Anyway, let's create a test suite (used to save and aggregate tests):

In [7]:
suite_train = TestSuite()
suite_test = TestSuite()
editor = Editor()

## Capability: NER

Let's start with the NER capability.  
How do named entities impact duplicate question detection? 


### MFT
It seems that the model should at least be able to distinguish questions about different people as non-duplicates.   
Let's write an MFT where we have two people that have the same last name, but different first names.  
Instead of running the test now, we'll add it to the suite and run all tests later.

In [8]:
t_train = editor.template((
    'Hi {first_name} {last_name} {mask}!',
    'Hi {first_name2} {last_name} {mask}！',
    ),
    remove_duplicates=True, 
    nsamples=3000)

t_test = editor.template((
    'Is {first_name} {last_name} {mask}?',
    'Is {first_name2} {last_name} {mask}?',
    ),
    remove_duplicates=True, 
    nsamples=300)

train = MFT(**t_train, labels=0, name='same adjectives, different people', capability = 'NER',
          description='Different first name, same adjective and last name')
suite_train.add(train, overwrite=True)

test = MFT(**t_test, labels=0, name='same adjectives, different people', capability = 'NER',
          description='Different first name, same adjective and last name')
suite_test.add(test, overwrite=True)

print(t_train.data[0])
print(t_train.data[1])

  to_pred = torch.tensor(to_pred, device=self.device).to(torch.int64)


('Hi Alison Wright :)!', 'Hi Ian Wright :)！')
("Hi Ashley Gordon '!", "Hi Jessica Gordon '！")


### INV
If you have two questions with the same named entity, changing the entity on both should not change whether the questions are duplicates or not.  
Let's write an INV for this.

Since we are dealing with pairs of questions, we have to write a wrapper to make sure the same name is changed on both:

In [9]:
def change_name_on_both(qs):
    q1, q2 = qs
    c1 = Perturb.change_names(q1, seed=1, meta=True)
    c2 = Perturb.change_names(q2, seed=1, meta=True)
    if not c1 or not c2:
        return
    # separating out examples and meta.

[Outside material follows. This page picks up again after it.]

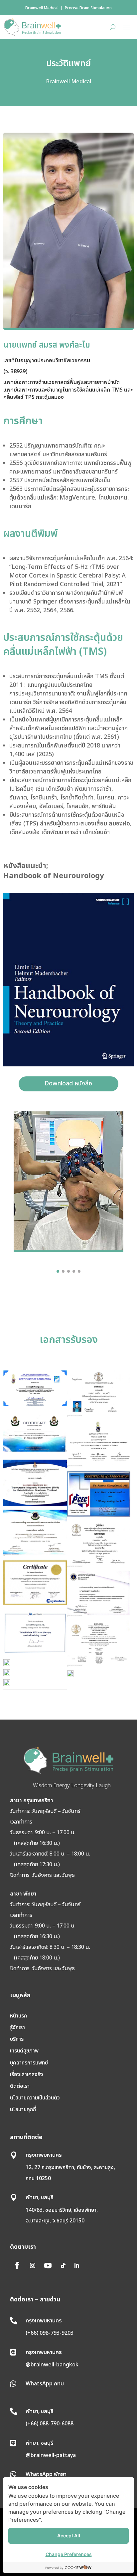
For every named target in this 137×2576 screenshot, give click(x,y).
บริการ (17, 2039)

Meta has tuples (a, b), where name 'a' was changed to 'b'
    c1, m1 = c1
    c2, m2 = c2
    # Only include examples where the same name was changed on both questions
    return [(q1, q2) for q1, q2, m1, m2 in zip(c1, c2, m1, m2) if m1 == m2][:10]

In [10]:
t_train = Perturb.perturb(parsed_qs, change_name_on_both, nsamples=2000)
train = INV(**t_train, name='Change same name in both questions', capability='NER',
          description='')

t_test = Perturb.perturb(parsed_qs, change_name_on_both, nsamples=200)
test = INV(**t_test, name='Change same name in both questions', capability='NER',
          description='')

# test.run(new_pp)
# test.summary(3)
suite_train.add(train, overwrite=True)
suite_test.add(test, overwrite=True)

print(t_train.data[0][0])
print(t_train.data[0][1])
print(t_train.data[0][2])

("Why isn't Hillary Clinton in jail?", 'Could Hillary Clinton actually go to jail?')
("Why isn't Jennifer Brooks in jail?", 'Could Jennifer Brooks actually go to jail?')
("Why isn't Jessica Cox in jail?", 'Could Jessica Cox actually go to jail?')


### DIR
Conversely, if an entity is present on a pair the model predicts as a duplicate and we change it to something else on *only one* of the sentences, the prediction should change to non-duplicate.  
Let's write this as a DIR test:

In [11]:
def change_name_on_one(qs):
    q1, q2 = qs
    c1 = Perturb.change_names(q1, seed=1, meta=True)
    c2 = Perturb.change_names(q2, seed=1, meta=True)
    if not c1 or not c2:
        return
    c1, m1 = c1
    c2, m2 = c2
    ret = []
    ret.extend([(q1_, str(q2)) for q1_, m1_ in zip(c1, m1) if m1_[0] in str(q2)])
    ret.extend([(str(q1), q2_) for q2_, m2_ in zip(c2, m2) if m2_[0] in str(q1)])
    return ret

We'll write an expectation function in two steps.  
First, we want the prediction to be 0.  
Second, we only want to include examples where the original prediction is one. We do this with a slice wrapper:

In [12]:
# expect_fn = Expect.eq(0)
# expect_fn = Expect.slice_orig(expect_fn, lambda orig, *args: orig == 1)
expect_fn = Expect.monotonic(label=1, increasing=False, tolerance=0.1)


Let's put it all together into a test:

In [13]:
t_train = Perturb.perturb(parsed_qs, change_name_on_one, nsamples=2000)
t_test = Perturb.perturb(parsed_qs, change_name_on_one, nsamples=200)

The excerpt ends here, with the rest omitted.